I discovered that the translations obtained differ when alignment
flags (--mark-unknown
--unknown-word-prefix UNK --print-alignment-inf) are used. Comparison table
is attached (en-ru and ru-en are being recomputed). We expect them to be
the same since alignment flags only print additional information and they
are not supposed to alter decoding. In both, the same EMS system was re-run
with the alignment information flags or not.

- Average of the absolute difference is 0.0094 BLEU (about 1 BLEU
points).
- Average of the difference is 0.0051 BLEU (about 0.5 BLEU points,
results are better with alignment flags).

ᅩ

/opt/Programs/SMT/moses/mosesdecoder/bin/moses --version

Moses code version (git tag or commit hash):
mmt-mvp-v0.12.1-2775-g65c75ff07-dirty
Libraries used:
Boost version 1.62.0

git status
On branch RELEASE-4.0
Your branch is up to date with 'origin/RELEASE-4.0'.


Note: Using alignment information to recase tokens was tried in [1] for
en-fi and en-tr to claim positive results. We tried this method in all
translation directions we considered as as can be seen in the align row,
this only improves the performance for tr-en and en-tr and for tr-en Moses
provides better translations without the alignment flags.
[1]The JHU Machine Translation Systems for WMT 2016
Shuoyang Ding, Kevin Duh, Huda Khayrallah, Philipp Koehn and Matt Post
http://www.statmt.org/wmt16/pdf/W16-2310.pdf


Best Regards,
Ergun

Ergun Biçici
http://bicici.github.com/ <http://ergunbicici.blogspot.com/>
Hieu Hoang
7 years ago
Permalink
are you rerunning tuning for each case?

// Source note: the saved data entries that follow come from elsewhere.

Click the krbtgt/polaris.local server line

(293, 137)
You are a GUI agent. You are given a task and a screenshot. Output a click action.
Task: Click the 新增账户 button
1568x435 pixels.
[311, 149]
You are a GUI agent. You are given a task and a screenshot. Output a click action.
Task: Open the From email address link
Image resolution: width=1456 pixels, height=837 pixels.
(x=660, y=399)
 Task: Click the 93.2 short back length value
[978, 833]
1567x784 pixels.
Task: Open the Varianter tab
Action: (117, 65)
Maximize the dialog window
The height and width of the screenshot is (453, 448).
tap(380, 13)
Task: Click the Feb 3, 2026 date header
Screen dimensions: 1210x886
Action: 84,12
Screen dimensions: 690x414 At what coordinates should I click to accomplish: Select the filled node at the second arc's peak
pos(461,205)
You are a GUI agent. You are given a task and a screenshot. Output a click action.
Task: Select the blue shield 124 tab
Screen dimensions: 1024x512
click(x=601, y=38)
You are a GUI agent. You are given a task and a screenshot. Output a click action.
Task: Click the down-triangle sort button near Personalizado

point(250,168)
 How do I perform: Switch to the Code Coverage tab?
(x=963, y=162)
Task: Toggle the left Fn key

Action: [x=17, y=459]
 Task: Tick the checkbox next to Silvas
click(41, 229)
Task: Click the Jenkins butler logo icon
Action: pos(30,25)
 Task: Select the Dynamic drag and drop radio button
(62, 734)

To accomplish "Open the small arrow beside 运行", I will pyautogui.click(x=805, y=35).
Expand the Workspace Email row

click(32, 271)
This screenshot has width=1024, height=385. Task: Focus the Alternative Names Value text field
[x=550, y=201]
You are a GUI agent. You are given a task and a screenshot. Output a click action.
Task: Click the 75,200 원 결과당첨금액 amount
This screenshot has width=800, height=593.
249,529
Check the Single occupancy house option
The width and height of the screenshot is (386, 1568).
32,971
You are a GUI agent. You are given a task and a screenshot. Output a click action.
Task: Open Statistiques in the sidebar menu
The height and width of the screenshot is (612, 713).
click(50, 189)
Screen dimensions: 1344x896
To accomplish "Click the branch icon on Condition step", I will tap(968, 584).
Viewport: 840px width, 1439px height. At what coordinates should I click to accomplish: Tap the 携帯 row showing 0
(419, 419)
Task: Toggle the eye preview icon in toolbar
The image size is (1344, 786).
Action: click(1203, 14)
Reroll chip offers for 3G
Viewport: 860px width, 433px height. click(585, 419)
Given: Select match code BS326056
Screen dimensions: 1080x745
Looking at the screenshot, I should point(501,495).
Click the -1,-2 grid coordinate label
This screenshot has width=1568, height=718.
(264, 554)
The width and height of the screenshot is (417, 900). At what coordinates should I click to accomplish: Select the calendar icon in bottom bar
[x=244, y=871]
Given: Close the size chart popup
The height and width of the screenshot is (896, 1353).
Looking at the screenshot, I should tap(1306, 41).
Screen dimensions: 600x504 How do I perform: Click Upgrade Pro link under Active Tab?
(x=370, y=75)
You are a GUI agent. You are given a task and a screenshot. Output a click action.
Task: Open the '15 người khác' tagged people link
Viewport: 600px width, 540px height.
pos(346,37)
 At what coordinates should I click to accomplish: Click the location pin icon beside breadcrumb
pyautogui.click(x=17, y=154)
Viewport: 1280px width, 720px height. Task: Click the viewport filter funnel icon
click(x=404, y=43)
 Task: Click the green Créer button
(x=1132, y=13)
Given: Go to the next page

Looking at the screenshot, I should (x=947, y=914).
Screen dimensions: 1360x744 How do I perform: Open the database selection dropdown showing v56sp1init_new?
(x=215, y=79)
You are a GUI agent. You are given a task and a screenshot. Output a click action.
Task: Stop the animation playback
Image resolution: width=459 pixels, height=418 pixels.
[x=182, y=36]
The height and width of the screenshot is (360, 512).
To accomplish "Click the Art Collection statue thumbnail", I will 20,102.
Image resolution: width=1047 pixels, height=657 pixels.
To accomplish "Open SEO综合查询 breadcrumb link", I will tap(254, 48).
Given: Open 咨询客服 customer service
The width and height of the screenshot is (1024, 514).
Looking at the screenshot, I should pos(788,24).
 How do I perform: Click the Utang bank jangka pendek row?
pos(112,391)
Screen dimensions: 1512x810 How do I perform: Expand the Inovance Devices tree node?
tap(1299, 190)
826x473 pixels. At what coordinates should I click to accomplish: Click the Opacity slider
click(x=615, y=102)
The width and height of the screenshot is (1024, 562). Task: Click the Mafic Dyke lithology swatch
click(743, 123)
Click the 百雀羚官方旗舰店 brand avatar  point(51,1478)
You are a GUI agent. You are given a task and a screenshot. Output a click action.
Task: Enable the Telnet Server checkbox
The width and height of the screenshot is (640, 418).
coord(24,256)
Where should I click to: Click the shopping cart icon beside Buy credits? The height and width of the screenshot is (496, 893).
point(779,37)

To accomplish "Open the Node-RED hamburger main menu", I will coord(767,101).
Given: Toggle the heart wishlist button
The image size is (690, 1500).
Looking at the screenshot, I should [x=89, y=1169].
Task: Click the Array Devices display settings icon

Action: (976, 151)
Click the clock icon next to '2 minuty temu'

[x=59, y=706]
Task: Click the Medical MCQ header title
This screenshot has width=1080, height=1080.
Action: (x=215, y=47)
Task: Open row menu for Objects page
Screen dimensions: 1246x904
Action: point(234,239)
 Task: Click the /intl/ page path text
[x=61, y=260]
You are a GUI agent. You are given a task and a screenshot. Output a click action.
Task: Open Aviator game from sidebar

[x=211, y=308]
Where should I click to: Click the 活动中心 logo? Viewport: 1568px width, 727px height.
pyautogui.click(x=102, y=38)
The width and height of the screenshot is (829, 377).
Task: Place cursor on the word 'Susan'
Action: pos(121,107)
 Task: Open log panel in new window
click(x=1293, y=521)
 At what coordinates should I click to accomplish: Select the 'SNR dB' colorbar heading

Or are you using exactly the same
moses.ini file for the with and with alignment experiments?

Hieu Hoang
http://statmt.org/hieu
...
Ergun Bicici
7 years ago
Permalink
only the evaluation decoding steps are repeated that are steps 10, 9, and 7
in the following steps in EMS output:
48 TRAINING:consolidate -> re-using (1)
47 TRAINING:prepare-data -> re-using (1)
46 TRAINING:run-giza -> re-using (1)
45 TRAINING:run-giza-inverse -> re-using (1)
44 TRAINING:symmetrize-giza -> re-using (1)
43 TRAINING:build-lex-trans -> re-using (1)
40 TRAINING:build-osm -> re-using (1)
39 TRAINING:extract-phrases -> re-using (1)
38 TRAINING:build-reordering -> re-using (1)
37 TRAINING:build-ttable -> re-using (1)
34 TRAINING:create-config -> re-using (1)
28 TUNING:truecase-input -> re-using (1)
24 TUNING:truecase-reference -> re-using (1)
21 TUNING:filter -> re-using (1)
20 TUNING:apply-filter -> re-using (1)
19 TUNING:tune -> re-using (1)
18 TUNING:apply-weights -> re-using (1)
15 EVALUATION:test:truecase-input -> re-using (1)
12 EVALUATION:test:filter -> re-using (1)
11 EVALUATION:test:apply-filter -> re-using (1)



*10 EVALUATION:test:decode -> run 9 EVALUATION:test:remove-markup ->
run 7 EVALUATION:test:detruecase-output -> run *3
EVALUATION:test:multi-bleu-c -> run
2 EVALUATION:test:analysis-coverage -> re-using (1)
1 EVALUATION:test:analysis-precision -> run
...
--
Regards,
Ergun
Hieu Hoang
7 years ago
Permalink
that would be a bug.

could you please make the model and input files available for download.
I'll check it out

Hieu Hoang
http://statmt.org/hieu
...
Hieu Hoang
7 years ago
Permalink
could you run with alignments, but WITHOUT -unknown-word-prefix UNK.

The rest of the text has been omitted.